Graphene is a sheet of carbon just one atom thick and the material's remarkable optical and electronic properties could make it useful for devices such as photodetectors and solar cells. Graphene absorbs photons over a wide range of frequencies and its ability to carry electrons at relativistic speeds means that graphene photodetectors can have very quick response times. However, there is one important challenge facing device makers: pure graphene has a low sensitivity to light. Indeed, only 2.7% of the photons hitting graphene create an electron–hole pair that can then be detected.
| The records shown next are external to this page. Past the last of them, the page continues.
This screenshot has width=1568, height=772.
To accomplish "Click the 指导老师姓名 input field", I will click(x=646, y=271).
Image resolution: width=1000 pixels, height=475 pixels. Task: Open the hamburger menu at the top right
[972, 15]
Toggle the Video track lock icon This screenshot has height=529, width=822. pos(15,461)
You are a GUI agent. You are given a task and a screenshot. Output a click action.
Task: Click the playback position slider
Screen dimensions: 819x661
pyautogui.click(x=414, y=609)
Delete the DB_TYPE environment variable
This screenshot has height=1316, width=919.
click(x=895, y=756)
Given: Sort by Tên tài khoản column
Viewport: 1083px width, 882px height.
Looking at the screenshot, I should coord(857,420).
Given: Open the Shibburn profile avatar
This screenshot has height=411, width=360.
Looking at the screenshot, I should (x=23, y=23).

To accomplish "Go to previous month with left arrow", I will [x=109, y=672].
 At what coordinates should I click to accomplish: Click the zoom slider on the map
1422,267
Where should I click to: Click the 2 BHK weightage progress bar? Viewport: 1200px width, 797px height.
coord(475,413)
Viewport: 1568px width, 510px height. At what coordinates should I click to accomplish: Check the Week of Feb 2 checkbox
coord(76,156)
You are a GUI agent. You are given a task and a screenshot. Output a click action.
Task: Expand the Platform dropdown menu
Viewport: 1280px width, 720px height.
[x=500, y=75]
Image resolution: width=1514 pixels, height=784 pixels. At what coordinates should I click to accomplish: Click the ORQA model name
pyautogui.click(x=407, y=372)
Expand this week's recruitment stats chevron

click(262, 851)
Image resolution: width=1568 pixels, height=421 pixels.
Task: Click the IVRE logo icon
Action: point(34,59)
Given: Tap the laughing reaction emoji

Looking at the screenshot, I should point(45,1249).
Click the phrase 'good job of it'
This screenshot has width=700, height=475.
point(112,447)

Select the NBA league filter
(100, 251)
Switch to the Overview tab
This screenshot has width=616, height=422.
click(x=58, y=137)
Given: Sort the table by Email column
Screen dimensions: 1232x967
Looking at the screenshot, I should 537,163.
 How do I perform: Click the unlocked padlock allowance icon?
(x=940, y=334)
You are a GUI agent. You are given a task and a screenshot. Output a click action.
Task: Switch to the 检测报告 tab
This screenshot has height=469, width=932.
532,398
To get round this problem several groups have produced hybrid devices by coating graphene with another material that absorbs light more efficiently. In 2011 researchers at Manchester and Cambridge universities showed that a covering of plasmonic nanostructures – patterned metal films – could increase the proportion of light absorbed to nearly 50%. A year later at the Institute of Photonic Sciences in Barcelona, scientists achieved even higher sensitivities using quantum dots – with a slight loss in speed.

Cheap and non-toxic

Now, researchers at the Academia Sinica and the National Taiwan University, both in Taipei, have produced a simple yet effective device by covering graphene with chlorophyll. This is a cheap, non-toxic material extracted from plants, where it plays an important role in converting sunlight into chemical energy.

The team's device is configured as a field-effect transistor (FET). Two gold electrodes attached at either end of a pure graphene flake function as the source and drain. A drop of chlorophyll dissolved in ether is placed on one surface of the graphene. The solvent evaporates to leave a thin film of pure chlorophyll on one side of the graphene. An insulating layer followed by a layer of doped silicon is added to the opposite side to create the gate of the FET (see figure).

By adjusting the voltage applied to the gate, electrons can be drawn from the chlorophyll into the graphene to create n-doped graphene. Changing the voltage to another value causes electrons to move in the opposite direction, making the graphene electron deficient or p-doped. N-doped graphene conducts electricity through the movement of electrons, whereas p-doped graphene conducts through the movement of positive holes.

High gain

When a photon of suitable wavelength hits the chlorophyll, it may create an electron–hole pair. The electron remains in the chlorophyll while the hole is swept into the graphene. If the voltage is set so that the graphene is n-doped, this hole recombines with one of the electrons, thereby reducing the number of charge carriers available and lowering the conductance of the transistor. If the graphene is p-doped, then the hole remains free, thus adding to the number of charge carriers and boosting the conductance.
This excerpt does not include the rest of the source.